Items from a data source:
Segment Open
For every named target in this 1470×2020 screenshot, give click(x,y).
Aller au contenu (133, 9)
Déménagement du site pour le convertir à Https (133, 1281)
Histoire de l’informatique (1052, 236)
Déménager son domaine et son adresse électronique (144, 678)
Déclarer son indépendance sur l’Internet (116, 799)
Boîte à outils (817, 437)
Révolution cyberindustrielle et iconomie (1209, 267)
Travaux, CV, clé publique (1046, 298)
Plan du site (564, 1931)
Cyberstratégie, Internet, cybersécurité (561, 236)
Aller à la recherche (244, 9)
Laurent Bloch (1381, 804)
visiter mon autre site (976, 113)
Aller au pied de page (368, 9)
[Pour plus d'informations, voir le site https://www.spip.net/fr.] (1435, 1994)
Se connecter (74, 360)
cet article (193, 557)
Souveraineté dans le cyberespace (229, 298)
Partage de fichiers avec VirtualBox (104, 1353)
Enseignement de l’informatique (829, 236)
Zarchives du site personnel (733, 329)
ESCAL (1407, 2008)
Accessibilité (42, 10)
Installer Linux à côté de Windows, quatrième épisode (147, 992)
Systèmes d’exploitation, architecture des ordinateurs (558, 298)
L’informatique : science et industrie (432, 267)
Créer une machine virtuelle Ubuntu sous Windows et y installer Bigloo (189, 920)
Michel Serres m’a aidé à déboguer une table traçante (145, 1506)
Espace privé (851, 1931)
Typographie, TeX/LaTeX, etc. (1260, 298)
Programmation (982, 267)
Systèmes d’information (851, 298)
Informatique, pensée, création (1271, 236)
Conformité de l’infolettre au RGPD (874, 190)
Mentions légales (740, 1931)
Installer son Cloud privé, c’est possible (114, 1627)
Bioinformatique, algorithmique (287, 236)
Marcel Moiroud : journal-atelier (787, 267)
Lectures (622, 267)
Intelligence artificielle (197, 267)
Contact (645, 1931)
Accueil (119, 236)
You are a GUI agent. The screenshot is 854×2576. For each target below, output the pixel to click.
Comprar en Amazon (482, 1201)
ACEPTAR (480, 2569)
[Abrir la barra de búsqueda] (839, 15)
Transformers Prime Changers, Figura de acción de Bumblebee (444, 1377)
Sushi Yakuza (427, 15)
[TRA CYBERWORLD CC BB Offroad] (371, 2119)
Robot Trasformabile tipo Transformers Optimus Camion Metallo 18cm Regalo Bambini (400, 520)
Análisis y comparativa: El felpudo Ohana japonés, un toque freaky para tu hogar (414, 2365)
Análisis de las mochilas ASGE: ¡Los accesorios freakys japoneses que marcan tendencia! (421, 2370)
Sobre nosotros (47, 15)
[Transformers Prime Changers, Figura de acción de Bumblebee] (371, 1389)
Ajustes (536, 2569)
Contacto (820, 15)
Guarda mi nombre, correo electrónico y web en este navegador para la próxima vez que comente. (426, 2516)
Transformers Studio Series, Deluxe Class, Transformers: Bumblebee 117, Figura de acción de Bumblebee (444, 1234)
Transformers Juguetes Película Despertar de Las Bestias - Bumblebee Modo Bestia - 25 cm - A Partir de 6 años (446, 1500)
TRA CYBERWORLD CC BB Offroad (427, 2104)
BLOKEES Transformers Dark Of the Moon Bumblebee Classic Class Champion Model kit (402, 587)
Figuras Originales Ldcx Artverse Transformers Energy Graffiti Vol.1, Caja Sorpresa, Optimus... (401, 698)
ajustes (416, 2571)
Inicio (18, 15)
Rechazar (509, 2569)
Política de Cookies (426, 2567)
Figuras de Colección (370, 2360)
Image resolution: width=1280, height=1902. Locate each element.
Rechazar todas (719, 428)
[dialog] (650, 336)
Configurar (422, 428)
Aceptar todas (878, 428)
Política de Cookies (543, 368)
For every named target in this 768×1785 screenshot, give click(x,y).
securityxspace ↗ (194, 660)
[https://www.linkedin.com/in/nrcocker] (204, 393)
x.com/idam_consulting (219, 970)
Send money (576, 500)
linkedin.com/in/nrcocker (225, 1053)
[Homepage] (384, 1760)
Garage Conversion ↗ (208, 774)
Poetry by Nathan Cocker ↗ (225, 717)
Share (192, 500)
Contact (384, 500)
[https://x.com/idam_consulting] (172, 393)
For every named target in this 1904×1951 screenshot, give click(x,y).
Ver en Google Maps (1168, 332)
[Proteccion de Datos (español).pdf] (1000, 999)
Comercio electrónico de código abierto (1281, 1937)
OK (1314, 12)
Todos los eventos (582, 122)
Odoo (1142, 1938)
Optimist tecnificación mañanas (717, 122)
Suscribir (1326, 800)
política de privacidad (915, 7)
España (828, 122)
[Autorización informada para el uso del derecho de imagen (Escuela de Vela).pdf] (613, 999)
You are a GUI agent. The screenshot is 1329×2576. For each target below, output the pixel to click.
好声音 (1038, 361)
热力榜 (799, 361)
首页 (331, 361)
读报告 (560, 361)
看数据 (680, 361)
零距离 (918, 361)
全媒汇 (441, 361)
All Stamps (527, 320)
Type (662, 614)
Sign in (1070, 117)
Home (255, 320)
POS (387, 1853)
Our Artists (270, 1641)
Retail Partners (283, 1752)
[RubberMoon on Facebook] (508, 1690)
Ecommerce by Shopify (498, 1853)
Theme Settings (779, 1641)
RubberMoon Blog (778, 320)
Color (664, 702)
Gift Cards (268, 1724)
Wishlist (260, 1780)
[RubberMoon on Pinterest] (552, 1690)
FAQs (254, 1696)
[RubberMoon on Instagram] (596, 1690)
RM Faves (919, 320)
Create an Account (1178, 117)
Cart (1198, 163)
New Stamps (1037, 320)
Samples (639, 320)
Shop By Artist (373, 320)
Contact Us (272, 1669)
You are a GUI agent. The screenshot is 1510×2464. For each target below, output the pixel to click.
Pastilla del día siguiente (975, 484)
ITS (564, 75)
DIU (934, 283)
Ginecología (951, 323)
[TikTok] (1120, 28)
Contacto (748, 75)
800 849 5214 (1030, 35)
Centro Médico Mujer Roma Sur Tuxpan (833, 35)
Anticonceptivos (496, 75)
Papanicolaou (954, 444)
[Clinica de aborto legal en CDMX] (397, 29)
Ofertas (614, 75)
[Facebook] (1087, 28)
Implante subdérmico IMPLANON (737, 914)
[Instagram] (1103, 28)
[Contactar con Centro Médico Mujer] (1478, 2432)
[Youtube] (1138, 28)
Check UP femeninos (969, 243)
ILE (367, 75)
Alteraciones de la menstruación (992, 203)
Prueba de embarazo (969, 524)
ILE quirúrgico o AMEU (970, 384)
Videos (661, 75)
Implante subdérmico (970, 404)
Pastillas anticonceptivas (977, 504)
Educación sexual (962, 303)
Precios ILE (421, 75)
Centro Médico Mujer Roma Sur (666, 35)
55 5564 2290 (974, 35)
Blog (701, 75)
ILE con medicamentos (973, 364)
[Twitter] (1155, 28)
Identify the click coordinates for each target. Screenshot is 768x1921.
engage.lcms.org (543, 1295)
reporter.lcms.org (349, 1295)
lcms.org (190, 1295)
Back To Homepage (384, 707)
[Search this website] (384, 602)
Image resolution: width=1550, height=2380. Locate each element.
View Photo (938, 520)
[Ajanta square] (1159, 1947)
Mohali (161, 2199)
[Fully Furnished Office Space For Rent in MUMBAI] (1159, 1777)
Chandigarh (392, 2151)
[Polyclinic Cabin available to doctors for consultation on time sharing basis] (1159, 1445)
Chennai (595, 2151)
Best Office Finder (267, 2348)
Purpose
Segment Closed
The task: Beginning at the line above that contains "Boîte à outils (817, 437)", return each line exactly through the line that contains "Accessibilité (42, 10)", and no others.

Output of the exercise:
Boîte à outils (817, 437)
Révolution cyberindustrielle et iconomie (1209, 267)
Travaux, CV, clé publique (1046, 298)
Plan du site (564, 1931)
Cyberstratégie, Internet, cybersécurité (561, 236)
Aller à la recherche (244, 9)
Laurent Bloch (1381, 804)
visiter mon autre site (976, 113)
Aller au pied de page (368, 9)
[Pour plus d'informations, voir le site https://www.spip.net/fr.] (1435, 1994)
Se connecter (74, 360)
cet article (193, 557)
Souveraineté dans le cyberespace (229, 298)
Partage de fichiers avec VirtualBox (104, 1353)
Enseignement de l’informatique (829, 236)
Zarchives du site personnel (733, 329)
ESCAL (1407, 2008)
Accessibilité (42, 10)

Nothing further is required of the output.